March! March! Tra-ta-ta! is the first color picture film in the history of Lithuanian cinema. The crew were pressured with a great workload, but they managed to demonstrate ingenuity and creativity. The scenography was created by Russian artist Vladimir Dorer, known as Mozart of scenography (later his work has gained recognition at the Cannes Film Festival). The decorations are very colourful, well suited to the satirical nature of the film, scenes were built on color contrasts (both in costumes and decorations). The film was shot in Švėkšna, a small town of Samogitia. Dorer portrayed the mood of the film in a picturesque manner, decorating the town with colourful cartoons. The modern musical arrangement was created by the composer Benjaminas Gorbulskis, the pioneer of Lithuanian pop music.

In terms of film form, Vabalas was also an novator. He looked at the war between the two neighboring countries from a different perspective – through laughter and grotesque, introducing a new form of narration of cinema by including theatrical performance. The film as a whole is a colorful theatrical scene in which actors dressed in glamorous costumes perform their roles as if they were on a stage in the theater, surrounded by artificial decorations.

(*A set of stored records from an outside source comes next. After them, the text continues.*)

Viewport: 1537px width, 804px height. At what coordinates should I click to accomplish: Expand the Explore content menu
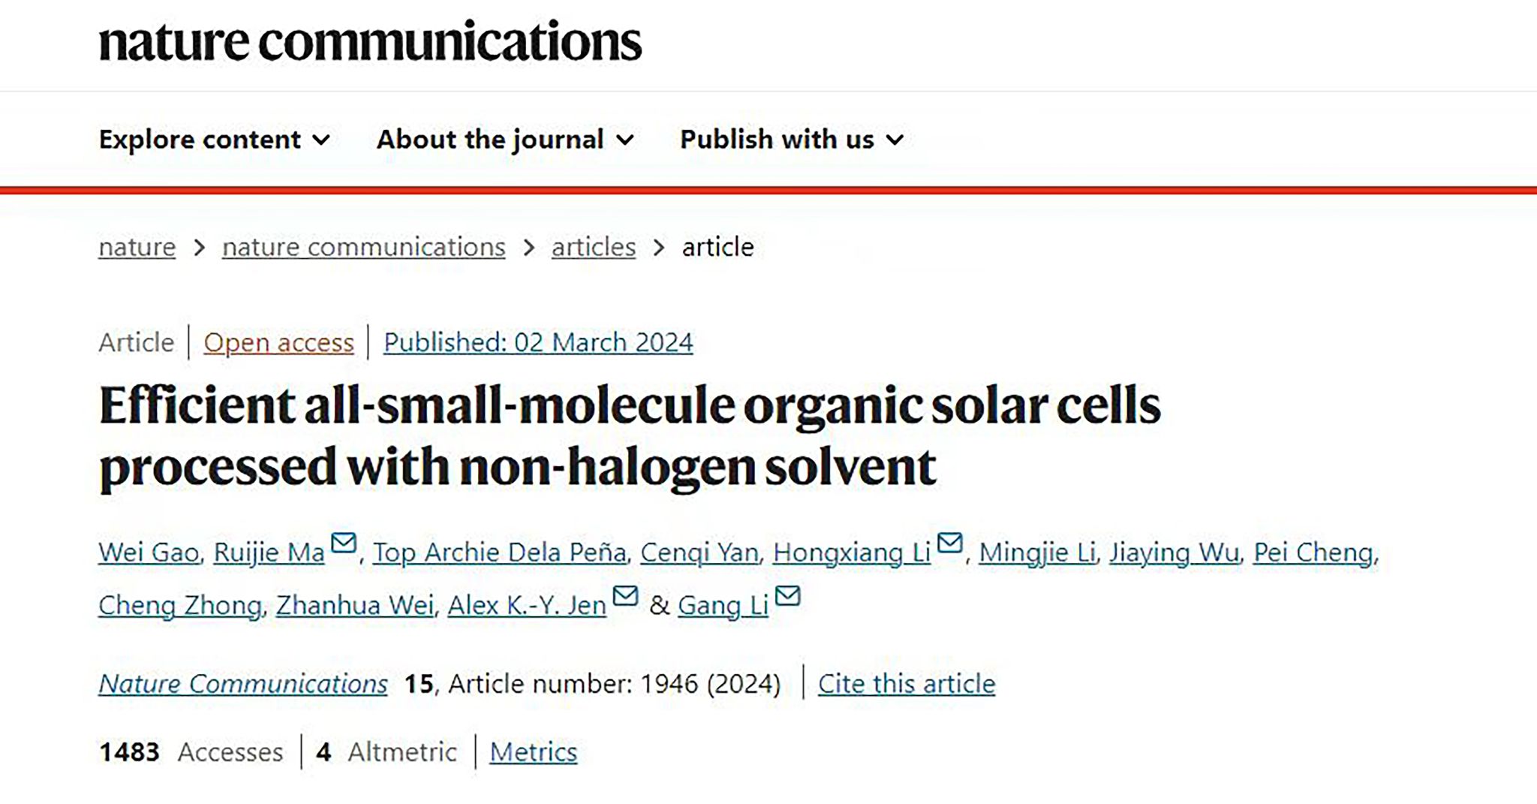214,140
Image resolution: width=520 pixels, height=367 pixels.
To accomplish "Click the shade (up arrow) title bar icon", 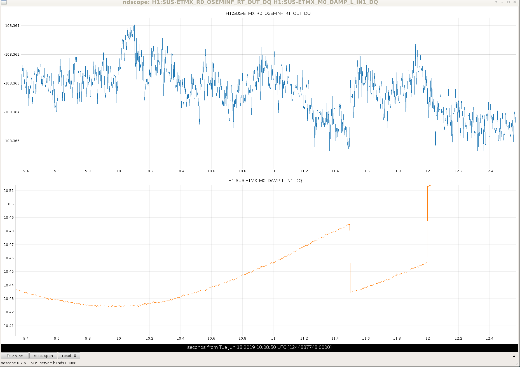I will coord(496,2).
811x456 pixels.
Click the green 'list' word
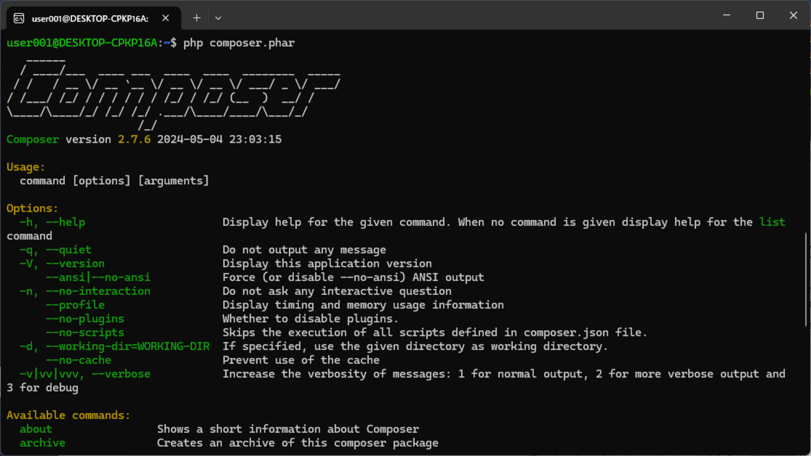tap(772, 222)
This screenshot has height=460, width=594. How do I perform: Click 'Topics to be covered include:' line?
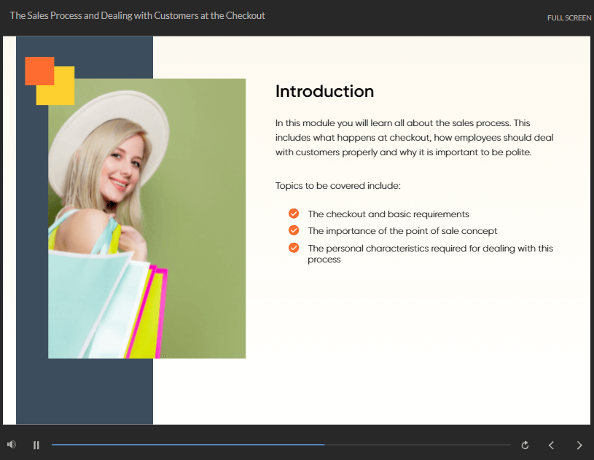[337, 186]
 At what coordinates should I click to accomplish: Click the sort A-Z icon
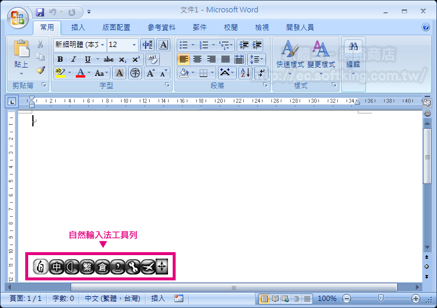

At the beginning of the film (exposition), we see the director Vabalas filming and introducing the characters. The director describes them, the actors bow to the viewers and step into the white screen canvas in the background. At the very beginning, the director does not allow the audience to identify themselves with the characters: he creates a distinction between the viewer and the future story. The author’s comments, creatively intervening in the film world, seems to encourage the viewer to evaluate the situation as well, and emphasizes that the future story will be developed onstage and is tantamount to fiction. Such a new aesthetic ingenuity stems from Vabalas’ attachment to the theatrical method called alienation effect by his most favourite playwright Bertolt Brecht. His passion for theater goes back to his childhood when he was growing up in Paris. When he returned to Lithuania with his parents, at the age of fifteen, he joined Juozas Miltinis Theater. The theater, which became Vabalas’ passion, later shaped the poetics of his films, and he himself sometimes was an actor in his own films.

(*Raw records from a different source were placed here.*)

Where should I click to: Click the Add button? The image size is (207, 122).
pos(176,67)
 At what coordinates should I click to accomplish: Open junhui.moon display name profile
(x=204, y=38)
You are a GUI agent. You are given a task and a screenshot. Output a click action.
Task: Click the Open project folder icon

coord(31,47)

Today, the film March! March! Tra-ta-ta! Offers a view to an attempt to deconstruct the postwar totalitarian system and the behaviour of ordinary citizens. In the political-satirical pamphlet, the director depicted the conformist posture of the film’s characters. Vabalas used military satire as an excuse to ask a basic question: What does it mean to stay heroic in war? Is it worth fighting if every fight is just an imitation of the theater of the absurd? If wars are triggered by a simple wild hare that crosses state borders and the love of two people? The film, based on Brechtian aesthetics, can be interpreted as an audiovisual commentary on a previous (as well as present) political situation. The film’s motive – a futile political conformation – was common in Central and Eastern European cinema: in the work of Polish director Andrzej Munk (Bad luck (Zezowate szczęście) 1957) or in The Witness (A tanú, 1969) by a Hungarian filmmaker Péter Bacsó.

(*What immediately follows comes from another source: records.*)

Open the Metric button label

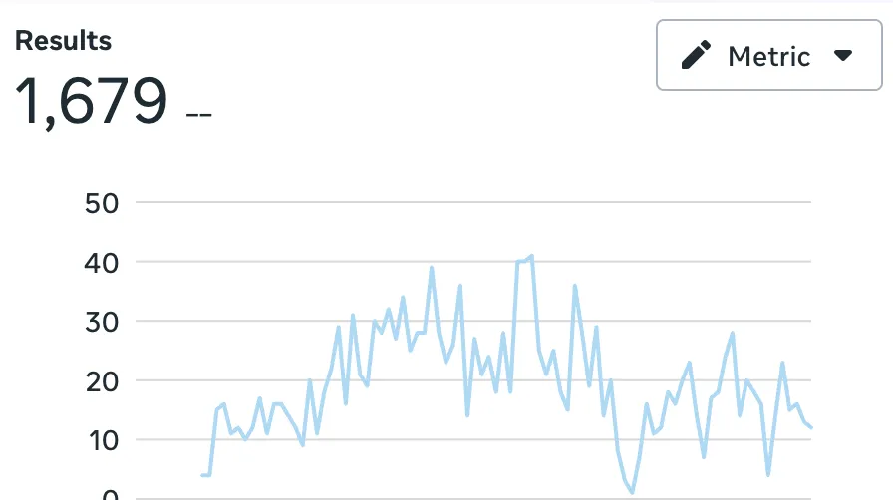pyautogui.click(x=768, y=56)
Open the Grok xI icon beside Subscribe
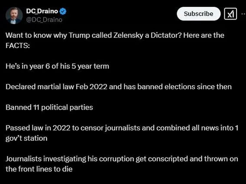Screen dimensions: 246x184 [230, 14]
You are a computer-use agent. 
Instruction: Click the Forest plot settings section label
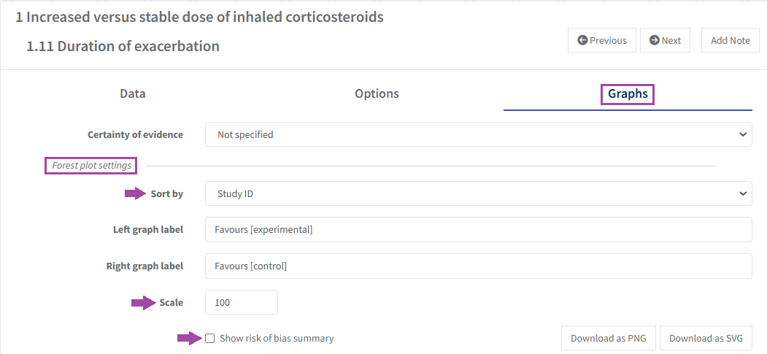point(92,166)
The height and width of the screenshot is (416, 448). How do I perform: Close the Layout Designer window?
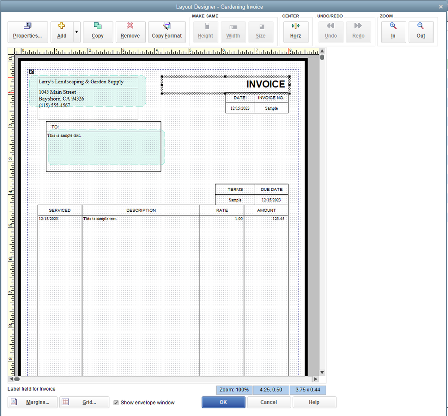click(x=441, y=6)
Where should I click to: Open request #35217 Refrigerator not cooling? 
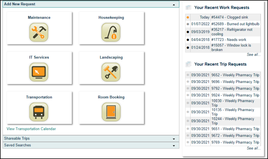232,32
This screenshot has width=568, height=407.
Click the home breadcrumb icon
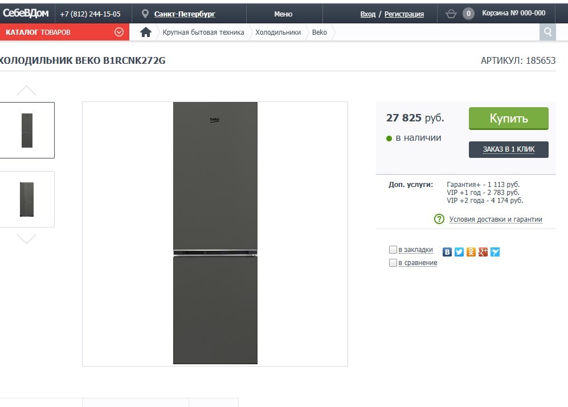[x=146, y=32]
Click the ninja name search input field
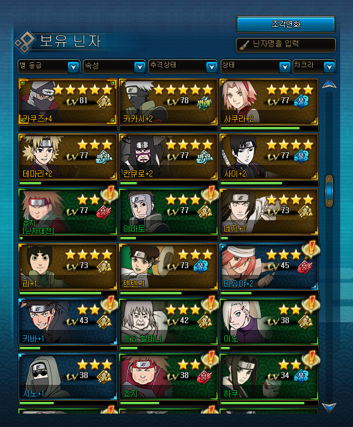 (286, 45)

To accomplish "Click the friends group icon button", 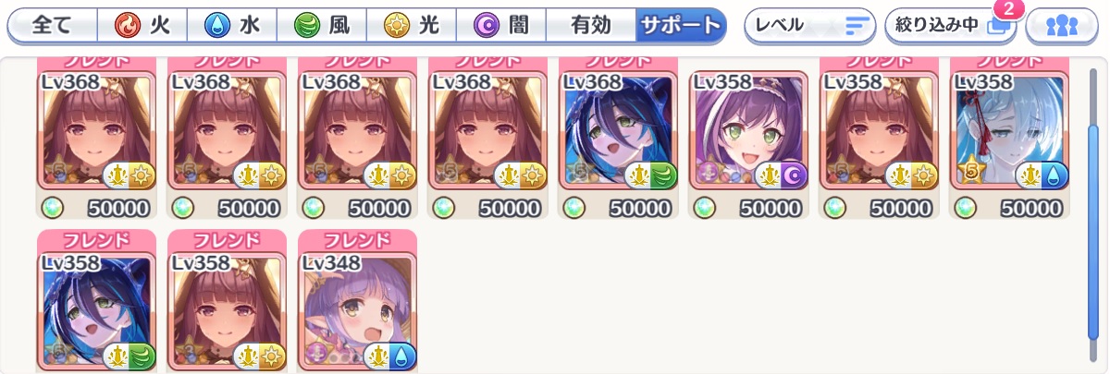I will 1062,26.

March- march tra-ta-ta and censorship: By DOP Donatas Pečiūra

After hearing that we are now working on such film, neighbours in Poland wrote a diplomatic note which was sent to Moscow. After that we had a very difficult period, many scenes had to be re-filmed. Headquarters in Moscow wanted the film to be understandable and socially build as anti-fascist. That’s why we have voiceover of Director Raimondas Vabalas and the final scene in black-and-white, which explains what the film was all about. I don’t remember cutting any important scenes, they were just cut short, there was a lot of redundant text, but it was all crucial to save and later to show the movie.